I want to perform an inner product of the first D columns for each row in a data frame with a given array, W. I am trying the following:
W = (1,2,3);
ddply(df, .(id), transform, inner_product=c(col1, col2, col3) %*% W);
This works but I typically may have an arbitrary number of columns. Can I generalize the above expression to handle that case?
This is an updated example as asked for in the comments:
W = array();
W[1:3] = seq(1,3);
spamdf = head(spam);
spamdf$id = seq(1,nrow(spamdf));
df_out=ddply(spamdf, .(id), transform, inner_product=c(make, address, all) %*% W);
> W
[1] 1 2 3
> spamdf[1,]
make address all num3d our over remove internet order mail receive will
1 0 0.64 0.64 0 0.32 0 0 0 0 0 0 0.64
people report addresses free business email you credit your font num000
1 0 0 0 0.32 0 1.29 1.93 0 0.96 0 0
money hp hpl george num650 lab labs telnet num857 data num415 num85
1 0 0 0 0 0 0 0 0 0 0 0 0
technology num1999 parts pm direct cs meeting original project re edu table
1 0 0 0 0 0 0 0 0 0 0 0 0
conference charSemicolon charRoundbracket charSquarebracket charExclamation
1 0 0 0 0 0.778
charDollar charHash capitalAve capitalLong capitalTotal type id
1 0 0 3.756 61 278 spam 1
> df_out[1,]
make address all num3d our over remove internet order mail receive will
1 0 0.64 0.64 0 0.32 0 0 0 0 0 0 0.64
people report addresses free business email you credit your font num000
1 0 0 0 0.32 0 1.29 1.93 0 0.96 0 0
money hp hpl george num650 lab labs telnet num857 data num415 num85
1 0 0 0 0 0 0 0 0 0 0 0 0
technology num1999 parts pm direct cs meeting original project re edu table
1 0 0 0 0 0 0 0 0 0 0 0 0
conference charSemicolon charRoundbracket charSquarebracket charExclamation
1 0 0 0 0 0.778
charDollar charHash capitalAve capitalLong capitalTotal type id inner_product
1 0 0 3.756 61 278 spam 1 3.2
The above example performs a inner product of the first three dimensions with an array W=(1,2,3) of the spam data set available in kernlab package. Here I have explicity specified the first three dimensions as c(make, address, all).

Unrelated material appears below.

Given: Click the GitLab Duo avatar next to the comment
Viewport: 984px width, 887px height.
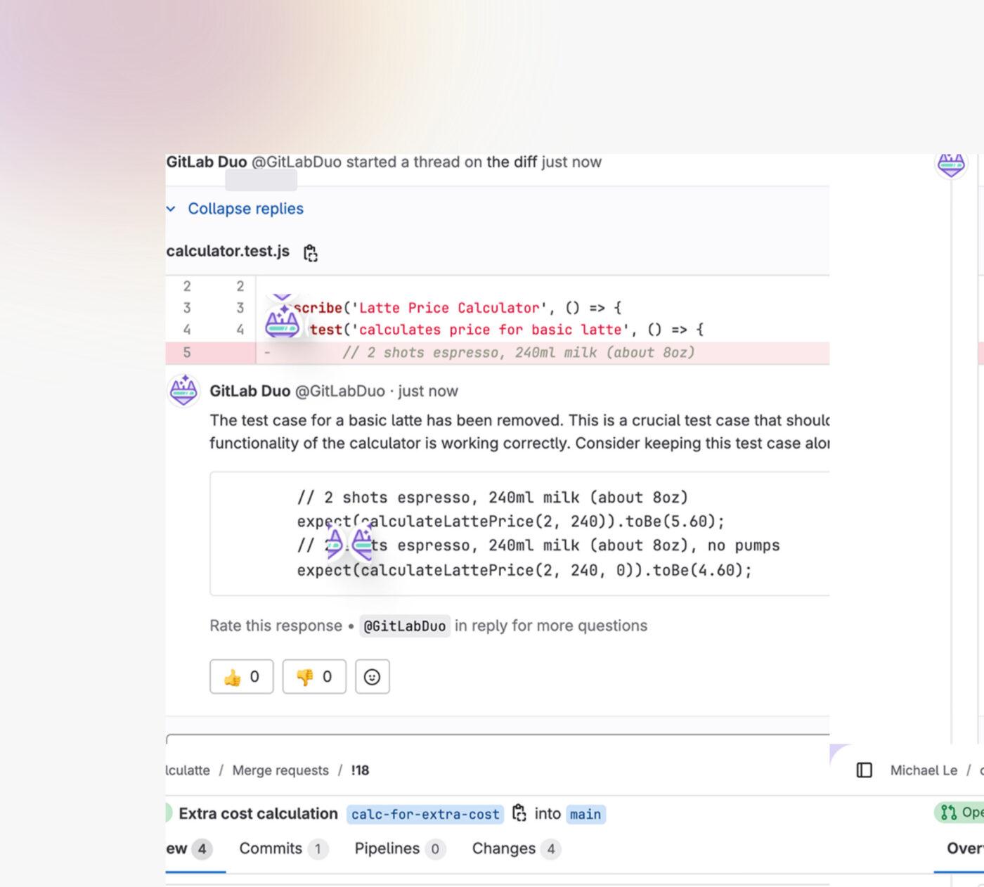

Thus df_out[1,"inner_product"] = 3.2.
Instead I want to perform the inner product over all the dimensions without having to list all the dimensions. The conversion to a matrix and back to a data frame seems to be an expensive operation?

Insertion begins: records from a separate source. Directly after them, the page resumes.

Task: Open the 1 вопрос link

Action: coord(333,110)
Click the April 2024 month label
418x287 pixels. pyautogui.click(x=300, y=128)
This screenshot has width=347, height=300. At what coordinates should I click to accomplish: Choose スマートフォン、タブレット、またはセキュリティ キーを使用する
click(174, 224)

A strategy along the lines of the following should work:
Convert each chunk to a matrix
Perform a matrix multiplication
Convert results to data.frame
The code:
df <- data.frame(
id=sample(1:5, 20, replace=TRUE),
col1 = runif(20),
col2 = runif(20),
col3 = runif(20),
col4 = runif(20)
W <- c(1,2,3,4)
ddply(df, .(id), function(x)as.data.frame(as.matrix(x[, -1]) %*% W))
The results:
id V1
1 1 4.924994
2 1 5.076043
3 2 7.053864
4 2 5.237132
5 2 6.307620
6 2 3.413056
7 2 5.182214
8 2 7.623164
9 3 5.194714
10 3 6.733229
11 4 4.122548
12 4 3.569013
13 4 4.978939
14 4 5.513444
15 4 5.840900
16 4 6.526522
17 5 3.530220
18 5 3.549646
19 5 4.340173
20 5 3.955517
If you want to append a column of cross-products, you could do this (assuming W had the right number of elements to match the non-"id" columns:
df2 <- cbind(df, as.matrix(df[, -grep("id", names(df))]) %*% W )
It does not appear that the .(id) serves any useful purpose, since you are not do a sum of crossproducts within id, and if you were then you wouldn't be using transform but some other aggregating function.